Imagine uma indústria qualquer que de cada 10 produtos produzidos jogue quatro fora. A situação inimaginável no mundo dos negócios retrata a realidade do saneamento básico do Brasil. Dados do Instituto Trata Brasil, que há anos estuda o tema em nível nacional, apontam que de cada 100 m³ de água captada e tratada, pouco mais de 60% chega às casas da população. As duas maiores cidades do Estado, Cuiabá e Várzea Grande, aparecem entre as piores levando em conta os 100 maiores municípios do país com índice de perdas de distribuição da ordem de 60%.
Para fazer o estudo, a organização realiza anualmente o levantamento das informações constantes no Sistema Nacional de Informações sobre Saneamento (SNIS) ano-base 2018. Com base neste levantamento, em Mato Grosso, o índice aferido pela entidade é de 34% de perdas, menor que a média nacional, mas que não deixa de causar prejuízos econômicos e ambientais.
Conforme o estudo, o índice nacional de perdas vem crescendo ano após ano. “Estamos tirando mais água da natureza, não para atender as pessoas, mas para compensar a ineficiência do setor”, lamenta o presidente do Trata Brasil, Edison Carlos, ao ponderar que a mudança de comportamento dos gestores não ocorre nem mesmo com as recentes crises hídricas registradas em diversas partes do país.
Embora Cuiabá esteja ainda entre as 10 piores cidades quando o assunto é perda na distribuição de água, os índices estão em queda. De acordo com a Águas Cuiabá, que assumiu as operações de saneamento básico em 2017, a redução foi da ordem de sete pontos percentuais. Entre os fatores que explicam o ainda alto índice de desperdício estão os vazamentos decorrentes de tubulações antigas e furtos de água, conhecidos como “gatos”.
A concessionária já investiu em menos de três anos mais de R$ 450 milhões na modernização do sistema de água e esgoto da cidade, em serviços como substituição de rede, setorização, pesquisa de vazamento, “caça fraude” e automação. A meta contratual é que a cidade chegue ao ano de 2026 na casa dos 30% de perdas, nível inferior à média nacional. Estima-se que a Águas Cuiabá fará, até 2024, investimentos de R$ 1,2 bilhão.

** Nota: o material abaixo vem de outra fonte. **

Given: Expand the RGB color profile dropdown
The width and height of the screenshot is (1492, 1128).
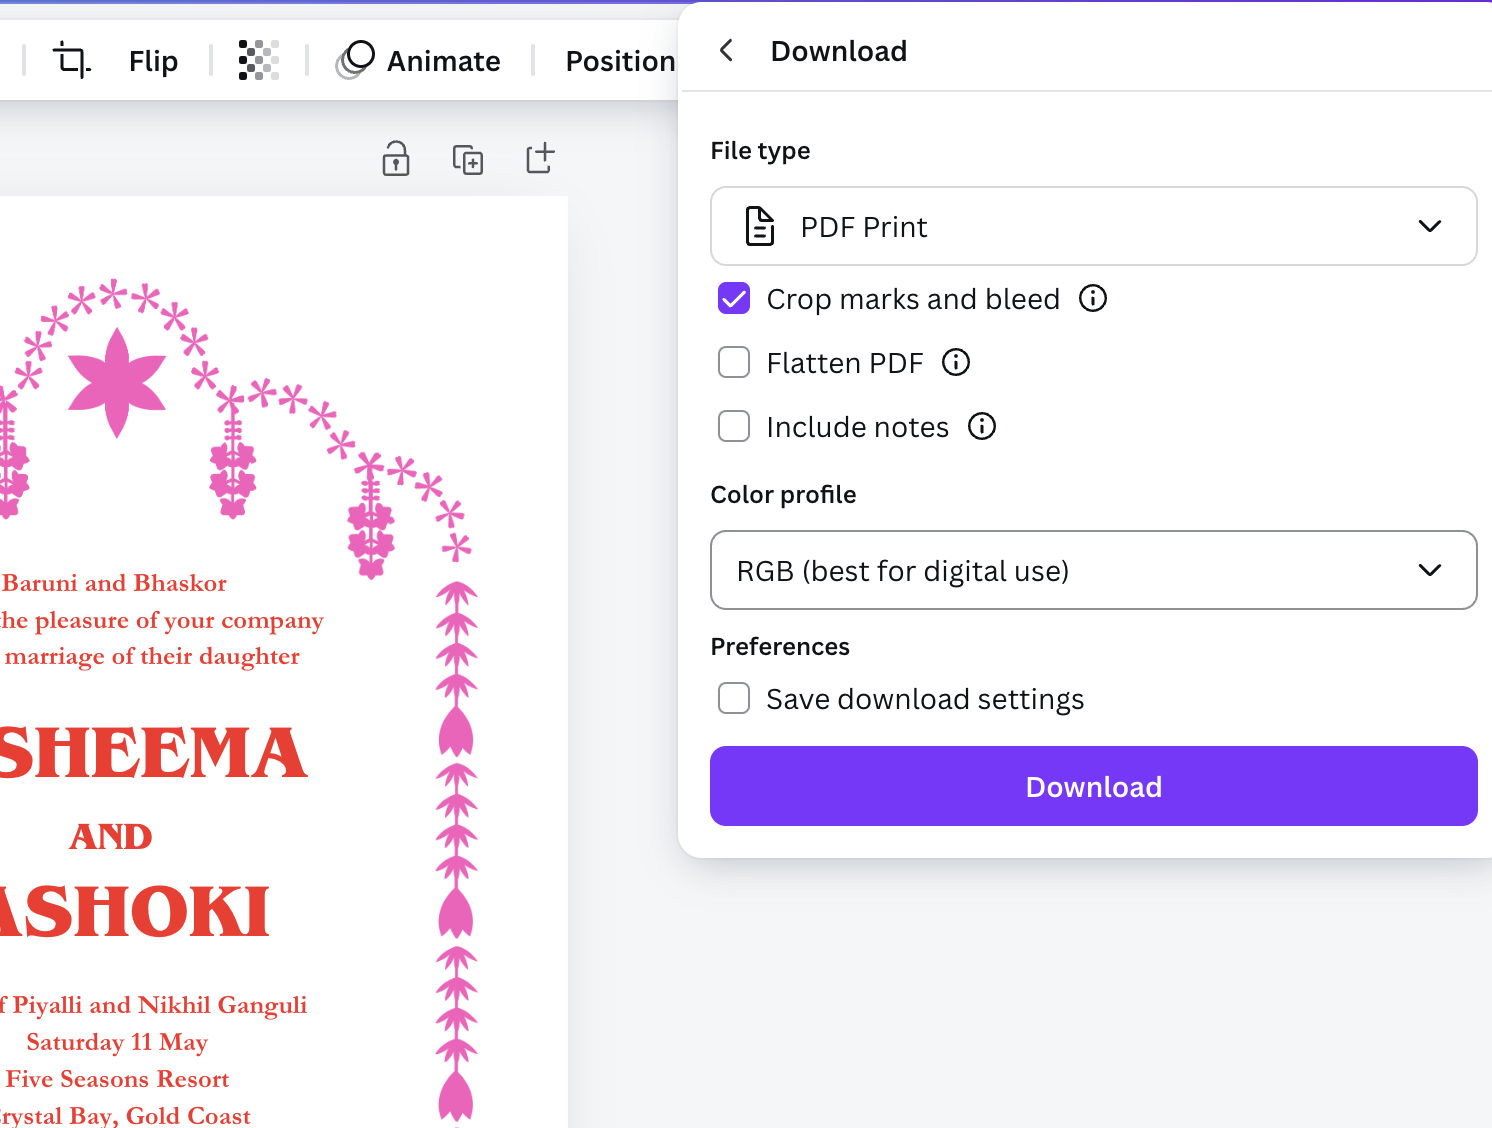Looking at the screenshot, I should [1093, 570].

Entre as ações executadas estão a troca de redes antigas, que apresentavam constantes vazamentos, por tubulações mais resistentes e a atuação em conjunto com a Polícia Civil e a Politec para o combate aos furtos. Outra linha de atuação é a frente de pesquisa sistemática e reparo de vazamentos, com o investimento em equipamentos que auxiliam na detecção dos vazamentos ocultos, conhecido com georadar.
Investimentos
Os gastos no saneamento, conforme os técnicos da entidade, podem representar ganhos de quase R$ 40 bilhões até 2033, considerando despesas que façam com que o índice nacional de perdas chegue a 15%. No pior cenário, considerando a meta do Plano Nacional de Saneamento Básico (Plansab), as perdas chegariam a 31%, e os ganhos de R$ 13 bilhões até 2033.
Saúde
Além da economia e do meio ambiente, os problemas estruturais gerados pela falta ou ineficiência do saneamento básico incluem a saúde. Historicamente, gestores públicos dão pouca atenção ao tema, esquecendo que água tratada e esgoto são sinônimos de menos despesas em hospitais e demais unidades de saúde.
Para o cofundador da Water.org, que realizou o estudo em parceria com o Trata Brasil, Gary White, a desigualdade provocada pela ausência do acesso à água continua sendo um ciclo. "Sem acesso à água, uma enorme parte da humanidade não tem a oportunidade de quebrar o ciclo de doenças, pobreza e perda de produtividade”.